Embodiment 5: in electrolyzer, take metal molybdenum as inert cathode and be placed in bottom of electrolytic tank, graphite is anode, adds the MgCl of drying dehydration in the corundum crucible electrolyzer ₂, AlF ₃, NaCl and LiCl, the mass percent of each component is respectively 13.4%, 4.4%, 28.6%, 53.6%, then presses AlF ₃10% of quality adds Neodymium trioxide, mixes, and controlling electrolysis temperature is 800 ℃, and cathode current density is 3.13A/cm ², anodic current density is 0.53A/cm ², bath voltage is 4.0-4.2V, through the electrolysis of 3 hours, separates out the Mg-Al-Nd ternary alloy near electric tank cathode, and in alloy, the content of Mg, Al and Nd is respectively 84.3%, 7.4%, 8.3%, and current efficiency is 93.6%.

Claims

1. the method for the heat-resisting magnalium neodymium alloy of electrolytic preparation in a molten salt system is characterized in that: in electrolyzer, take the inert metal molybdenum as negative electrode and be placed in bottom of electrolytic tank, graphite is anode, adds the MgCl of drying dehydration ₂, AlF ₃, NaCl and LiCl, the mass percent of each component is respectively 8.9-13.4%, 4.4-8.9%, 27.4-28.6%, 51.3-53.6%, then presses AlF ₃The 5-10% of quality adds Neodymium trioxide, mixes, and temperature is controlled at 800-850 ℃, passes into the direct current electrolysis after the ionogen melting, and the control cathode current density is 3.13-6.25A/cm ², anodic current density is 0.53-1.06A/cm ², bath voltage is 4.0-5.6V, liquid Mg-Al-Nd alloy is separated out in electrolysis 3 hours near electric tank cathode, coolingly obtain solid-state Mg-Al-Nd ternary alloy.

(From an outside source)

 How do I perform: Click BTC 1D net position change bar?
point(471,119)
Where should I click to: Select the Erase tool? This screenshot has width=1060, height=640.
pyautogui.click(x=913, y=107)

2. the method for the heat-resisting magnalium neodymium alloy of electrolytic preparation in molten salt system according to claim 1, is characterized in that: the MgCl of described drying dehydration ₂, AlF ₃, NaCl and LiCl be with LiCl, NaCl, MgCl ₂And AlF ₃Resulting 200 ℃ of lower drying treatment 24 hours respectively.

3. the method for the heat-resisting magnalium neodymium alloy of electrolytic preparation in molten salt system according to claim 1 and 2, it is characterized in that: a secondary cathode was changed in every electrolysis in one hour, simultaneously the cathodic metal molybdenum bar of changing is inserted concentration and be in 5% dilute hydrochloric acid solution and soaked 30 minutes, remove passivation layer, ultrasonic cleaning in distilled water is inserted in taking-up, and is dry rear standby.